Agora, prosegue o traslado dos apontamentos:

«Entraram duas cadeirinhas na portaria do recolhimento, escoltadas por seis soldados nocturnos. Vinha em uma a fidalga: e na outra a sua amiga.

«A todos pareceu escandalo a barbaridade que o pae escolhesse tal hora, para reconduzir duas senhoras a uma casa de educação, cercadas de tropa, e rodeadas de populaça!

«Meu pae appareceu logo na portaria, e auctorisou a regente a castigar asperamente a fidalga, como pensionista; e Rita como orphã pobre. Á primeira decretou o tronco de cima, e á segunda o chamado tronco de baixo.

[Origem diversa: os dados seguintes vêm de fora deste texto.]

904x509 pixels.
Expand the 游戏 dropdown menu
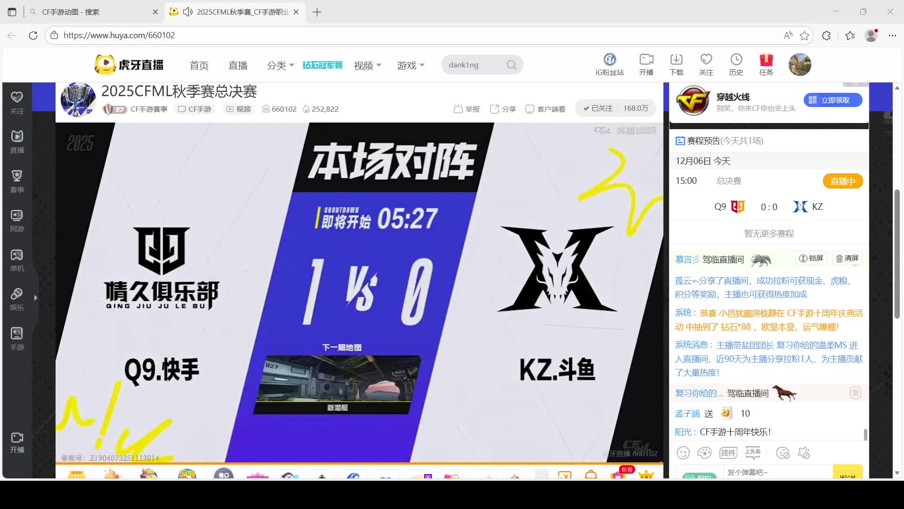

«O tronco de cima era uma cella, sem differença sensivel das outras, a não ser que a luz se coava de uma fresta muito alta, e era fechada com duas portas, cujas chaves tinha a regente, e recebia os alimentos por um postigo. O maior castigo era a privação de falar com outras meninas.{194}

«O tronco de baixo era um subterraneo, sem minima claridade. Continha um leito de ferro, que hoje é moda, e era então ignominia. Fôra construida, alguns annos antes, esta caverna para castigo de uma menina, que havia fugido, e lá esteve em paroxismos, até que a deixaram sair e morrer com a pouca mais luz da sua cella. Eu tal horror lhe tinha, que só de passar sobre o alçapão da masmorra, me sentia tremer. Este era o supplicio destinado a Rita de Cassia.

«Condoeu-se meu pae da fidalga, posto que ella não solicitasse compaixão de ninguem. Dizia ella á regente que o vexame de ser trazida entre soldados lhe era bastante expiação. A pobre Rita, porém, que não tinha pae nem pão, senão o da caridade, foi a victima expiatoria, para exemplo das outras, dizia a senhora regente, que Deus tem. Ainda assim, houveram com ella piedade, mandando-a para o tronco de cima.

«Ao outro dia, quando lhe levaram os primeiros alimentos, acharam-na sem sentidos e banhada em sangue. Pensaram que ella se teria rasgado alguma veia; mas o sangue era lançado pela bocca. Julgaram-na morta, e era geral a consternação na casa. A angustia de D. Henriqueta sobrelevava a de todas; mas á orphã castigada era-lhe prohibido ver a sua amiga, a amiga por quem morria ou estava morta.

«Deu signaes de vida.

«Estavam no recolhimento duas meninas muito ricas e por isso muito respeitadas: eram D. Innocencia Pereira de Castilho, e D. Gertrudes Pereira de Castilho.[[3]]{195} Foram estas duas irmãs lavadas em lagrimas, pedir á regente, que as deixasse tomar á sua custa o tratamento da orphã, na sua cella. A regente era de cêra aos desejos das ricas pensionistas. Cedeu-lhes a doente moribunda. Tantos foram os carinhos, os medicamentos, e os desvelos, que a menina chegou a restaurar-se. Depois das melhoras, solicitaram as Castilhos o perdão da menina, e conseguiram-o.